WHAT IS BEING ASKED.
Exactly as written, restate the material below from its first line through the line containing "Click the Brazil", and stop there.

+===+

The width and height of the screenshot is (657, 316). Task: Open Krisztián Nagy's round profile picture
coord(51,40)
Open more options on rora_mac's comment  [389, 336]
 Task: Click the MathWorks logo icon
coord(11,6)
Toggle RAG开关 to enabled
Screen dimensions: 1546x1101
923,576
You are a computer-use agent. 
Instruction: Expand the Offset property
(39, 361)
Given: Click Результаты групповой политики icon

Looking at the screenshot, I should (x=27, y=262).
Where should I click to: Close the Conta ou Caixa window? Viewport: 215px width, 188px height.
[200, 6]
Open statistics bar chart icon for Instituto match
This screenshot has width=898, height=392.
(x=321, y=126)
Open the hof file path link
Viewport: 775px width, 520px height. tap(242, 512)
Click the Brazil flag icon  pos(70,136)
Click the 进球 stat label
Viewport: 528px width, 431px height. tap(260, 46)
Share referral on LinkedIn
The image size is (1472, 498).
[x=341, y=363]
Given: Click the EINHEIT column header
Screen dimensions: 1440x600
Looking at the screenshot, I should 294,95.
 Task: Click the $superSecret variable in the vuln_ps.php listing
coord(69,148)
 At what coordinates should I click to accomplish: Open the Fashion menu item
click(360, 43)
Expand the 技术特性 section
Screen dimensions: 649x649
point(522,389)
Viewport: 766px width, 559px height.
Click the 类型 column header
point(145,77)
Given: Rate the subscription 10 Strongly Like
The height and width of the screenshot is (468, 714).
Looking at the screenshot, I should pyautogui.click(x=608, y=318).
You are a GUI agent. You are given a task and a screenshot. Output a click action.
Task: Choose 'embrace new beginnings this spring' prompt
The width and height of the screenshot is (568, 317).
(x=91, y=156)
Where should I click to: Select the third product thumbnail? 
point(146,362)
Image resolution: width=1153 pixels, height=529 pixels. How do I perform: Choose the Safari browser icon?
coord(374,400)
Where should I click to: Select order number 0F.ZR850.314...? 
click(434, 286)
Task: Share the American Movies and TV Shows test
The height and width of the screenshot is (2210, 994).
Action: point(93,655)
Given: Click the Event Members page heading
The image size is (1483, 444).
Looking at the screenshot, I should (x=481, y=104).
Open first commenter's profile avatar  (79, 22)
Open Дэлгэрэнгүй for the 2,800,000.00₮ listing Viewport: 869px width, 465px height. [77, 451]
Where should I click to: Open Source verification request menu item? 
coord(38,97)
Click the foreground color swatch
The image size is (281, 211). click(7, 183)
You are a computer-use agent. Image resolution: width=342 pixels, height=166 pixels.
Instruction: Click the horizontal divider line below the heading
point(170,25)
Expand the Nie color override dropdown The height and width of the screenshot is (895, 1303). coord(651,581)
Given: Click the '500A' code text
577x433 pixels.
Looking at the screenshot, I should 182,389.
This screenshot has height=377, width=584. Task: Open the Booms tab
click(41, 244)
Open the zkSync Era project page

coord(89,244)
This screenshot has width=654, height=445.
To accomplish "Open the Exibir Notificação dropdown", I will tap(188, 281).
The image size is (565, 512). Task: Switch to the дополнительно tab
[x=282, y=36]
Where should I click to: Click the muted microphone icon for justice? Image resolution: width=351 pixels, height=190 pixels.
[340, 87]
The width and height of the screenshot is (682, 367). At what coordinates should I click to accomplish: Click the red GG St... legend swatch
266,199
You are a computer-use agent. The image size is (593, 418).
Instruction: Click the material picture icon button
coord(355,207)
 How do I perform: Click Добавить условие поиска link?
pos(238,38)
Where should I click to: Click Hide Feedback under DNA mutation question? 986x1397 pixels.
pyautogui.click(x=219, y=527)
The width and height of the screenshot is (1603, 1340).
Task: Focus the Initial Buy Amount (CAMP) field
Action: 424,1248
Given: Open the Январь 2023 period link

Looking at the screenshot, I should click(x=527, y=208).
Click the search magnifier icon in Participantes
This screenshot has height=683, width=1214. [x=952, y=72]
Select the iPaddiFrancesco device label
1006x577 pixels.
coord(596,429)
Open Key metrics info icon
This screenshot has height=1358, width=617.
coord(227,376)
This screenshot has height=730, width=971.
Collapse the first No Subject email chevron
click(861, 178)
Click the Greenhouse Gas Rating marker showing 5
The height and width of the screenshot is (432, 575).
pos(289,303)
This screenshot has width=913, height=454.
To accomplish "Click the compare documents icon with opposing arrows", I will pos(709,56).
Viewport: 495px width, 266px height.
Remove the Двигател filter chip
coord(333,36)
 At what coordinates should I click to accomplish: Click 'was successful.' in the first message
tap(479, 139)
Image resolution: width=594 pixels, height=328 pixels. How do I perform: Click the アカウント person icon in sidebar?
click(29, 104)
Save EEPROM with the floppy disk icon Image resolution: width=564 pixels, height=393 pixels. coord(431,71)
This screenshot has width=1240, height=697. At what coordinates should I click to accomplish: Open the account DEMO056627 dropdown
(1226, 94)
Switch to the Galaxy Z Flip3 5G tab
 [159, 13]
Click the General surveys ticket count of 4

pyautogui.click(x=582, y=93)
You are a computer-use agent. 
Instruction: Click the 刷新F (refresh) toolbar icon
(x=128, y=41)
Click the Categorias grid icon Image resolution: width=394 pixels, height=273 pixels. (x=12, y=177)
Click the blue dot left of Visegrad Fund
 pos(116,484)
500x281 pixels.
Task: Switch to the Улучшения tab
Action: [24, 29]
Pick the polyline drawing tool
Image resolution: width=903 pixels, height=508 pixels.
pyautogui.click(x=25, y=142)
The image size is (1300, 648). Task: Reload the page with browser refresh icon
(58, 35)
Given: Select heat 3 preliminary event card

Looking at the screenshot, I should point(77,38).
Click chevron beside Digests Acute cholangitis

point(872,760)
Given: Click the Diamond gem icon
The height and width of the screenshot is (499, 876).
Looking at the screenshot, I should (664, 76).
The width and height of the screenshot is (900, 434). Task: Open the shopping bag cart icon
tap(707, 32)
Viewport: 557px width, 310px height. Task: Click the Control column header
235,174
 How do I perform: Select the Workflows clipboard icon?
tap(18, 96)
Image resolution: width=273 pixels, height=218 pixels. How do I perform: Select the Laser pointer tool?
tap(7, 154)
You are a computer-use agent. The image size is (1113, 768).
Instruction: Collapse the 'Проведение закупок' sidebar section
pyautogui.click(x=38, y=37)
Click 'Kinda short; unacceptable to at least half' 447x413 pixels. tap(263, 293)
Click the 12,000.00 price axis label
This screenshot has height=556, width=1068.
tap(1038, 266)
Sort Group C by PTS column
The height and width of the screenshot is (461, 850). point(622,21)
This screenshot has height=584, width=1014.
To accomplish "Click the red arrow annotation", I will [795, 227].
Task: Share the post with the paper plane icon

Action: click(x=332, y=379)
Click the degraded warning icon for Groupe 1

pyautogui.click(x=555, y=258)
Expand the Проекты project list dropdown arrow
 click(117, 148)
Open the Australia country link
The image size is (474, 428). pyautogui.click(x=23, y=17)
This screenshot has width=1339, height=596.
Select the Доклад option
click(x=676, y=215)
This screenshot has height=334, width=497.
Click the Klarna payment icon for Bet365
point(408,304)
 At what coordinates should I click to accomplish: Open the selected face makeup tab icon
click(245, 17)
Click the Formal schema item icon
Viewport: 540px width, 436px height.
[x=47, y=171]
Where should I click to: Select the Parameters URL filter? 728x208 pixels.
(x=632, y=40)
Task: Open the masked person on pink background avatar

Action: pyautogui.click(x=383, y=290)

+===+

ANSWER TO THIS EXERCISE.
The width and height of the screenshot is (657, 316). Task: Open Krisztián Nagy's round profile picture
coord(51,40)
Open more options on rora_mac's comment  [389, 336]
 Task: Click the MathWorks logo icon
coord(11,6)
Toggle RAG开关 to enabled
Screen dimensions: 1546x1101
923,576
You are a computer-use agent. 
Instruction: Expand the Offset property
(39, 361)
Given: Click Результаты групповой политики icon

Looking at the screenshot, I should (x=27, y=262).
Where should I click to: Close the Conta ou Caixa window? Viewport: 215px width, 188px height.
[200, 6]
Open statistics bar chart icon for Instituto match
This screenshot has width=898, height=392.
(x=321, y=126)
Open the hof file path link
Viewport: 775px width, 520px height. tap(242, 512)
Click the Brazil flag icon  pos(70,136)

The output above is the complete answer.